M: That’s the only time they talked alone during all these years.
April sixth. ‘Donald Hoppen just arrived from Brockwood, and came to lunch. He feels Brockwood lacks vitality. It needs better staff but something in the atmosphere has kept some good prospects away. He showed a plan for a new dormitory and pictures of a model of it. It will go where the pavilion is. Krishnaji was tired and didn’t have his mind on Brockwood. He asked Donald to make a memo on it. Krishnaji went to bed after a short walk and supper.’
The next day ‘we went to the dentist, and Krishnaji had his teeth cleaned. A memorandum came from Rajagopal on the settlement basis he spoke of Monday. He proposes to “turn over part of the real estate,” but it is so poorly worded with assessor’s value and cash value that it is unclear whether he will give it or sell it to K Foundation. There was no mention of Arya Vihara. There was also no mention of K & R…’ That’s the K & R Foundation, ‘…or AB trust.’ That’s the, um…
S: Annie Besant
M: …Annie Besant trust. ‘He wants funds for salaries for KWINC and he wants statements clearing him. From all this it appears he will keep the assets transferred and the K & R, the archives, and some of the land. What KF would get is problematic. I read it to Erna and then to David Leipziger on the telephone. The latter will discuss it with Saul Rosenthal.’
The next day, the eighth. ‘Leipziger and Rosenthal do not think Rajagopal’s memorandum will lead to a settlement, but think we should reply in the form of a letter from Erna, Ruth, and me as trustees, keeping Krishnaji out of it; asking for clarification of his points while stating that we are continuing the lawsuit, because of the long delay in exploring “other avenues” of action. Erna is to draft the letter.’
The following day, ‘Erna, Theo, and Ruth came in the afternoon with the draft of a letter, much of it by Leipziger. Erna and Theo looked up assessors’ maps and discovered that an eleven-acre piece south of the Happy Valley School is part of the twenty-three-acre piece. Apparently he will keep most of the fifteen acres around his own house. Erna, Ruth, and I are on the committee for KFA to sign for this end. Krishnaji doesn’t want to have any part of the settlement negotiations. Erna retyped the letter with some small changes, and we signed it.’

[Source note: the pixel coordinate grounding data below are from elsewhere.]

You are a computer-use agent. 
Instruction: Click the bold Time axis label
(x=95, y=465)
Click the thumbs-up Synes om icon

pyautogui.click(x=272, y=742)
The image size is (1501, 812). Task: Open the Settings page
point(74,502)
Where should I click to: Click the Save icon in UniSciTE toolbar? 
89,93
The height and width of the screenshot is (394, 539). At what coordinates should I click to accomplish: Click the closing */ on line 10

On the tenth of April, ‘We packed. Sidney Field, and a Mr. Harry Wolfe, whom Krishnaji last saw in 1935, came for tea. Donald Hoppen came later. We discussed Brockwood, and also the possibility of Alain Naudé being there.’
S: Of Alain going to Brockwood?
M: Yes, being part of Brockwood. You see, Alain had then left all the Krishnamurti organizations. But, um…
S: But Donald thought that perhaps he would do some good at Brockwood?
Sunday, the eleventh April. ‘Such a lovely morning. The Bullock’s Orioles were bathing and preening their feathers. A great-horned owl made his sound in the pale dark before dawn. It was quiet and completely perfect waking up in this house.’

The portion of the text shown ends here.